Purpose: This is a study of the long-term course of surgically treated Crohn's disease designed to identify prognostic factors predictive of the time course and probability of surgical recurrence.
Patients and methods: The study is based on the records of 101 patients admitted to our institution for surgical treatment of Crohn's disease from January 1, 1970 to December 31, 1985. Follow-up was complete in 97 (96 percent) and incomplete in 4 patients. Median follow-up from the date of first operation was 13.25 years. The cumulative probability of requiring surgical treatment for recurrent disease was calculated using the life table method and further analyzed with the log-rank test and Cox regression.

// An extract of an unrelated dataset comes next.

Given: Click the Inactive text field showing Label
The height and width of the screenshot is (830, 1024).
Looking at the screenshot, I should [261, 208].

Results: The time to reoperation in this series was not significantly influenced by sex, age at onset of symptoms, age at diagnosis, age at first operation, anatomic location, and number of sites involved at the time of first operation. The only variable that had a statistically significant effect on the time to reoperation was characterization of disease at the time of operation as being perforating (P) opposed to nonperforating (NP). Median interval between the first and second intestinal operation was 1.7 years for the P group and 13 years for the NP group (P value, 0.005), and the median time between any two operations undergone during the study period was 2 years for the P group and 9.9 years for the NP group (P = 0.0002). The risk of having to undergo reoperation for recurrence was greatest during the first two years after an operation, and this was mainly because of a short time to surgical recurrence in the P group of indications. Therefore, the yearly hazard of requiring further surgery was maintained at approximately 5 percent.
Conclusion: The cumulative probability of requiring a reoperation for patients undergoing surgery for the P type of Crohn's disease is significantly different from that of patients with NP indications. The risk of having to undergo further surgery is particularly high during the first two years following an operation for perforating disease. The concept of a relatively aggressive perforating type of Crohn's disease and a more indolent nonperforating type is confirmed by the results of this study.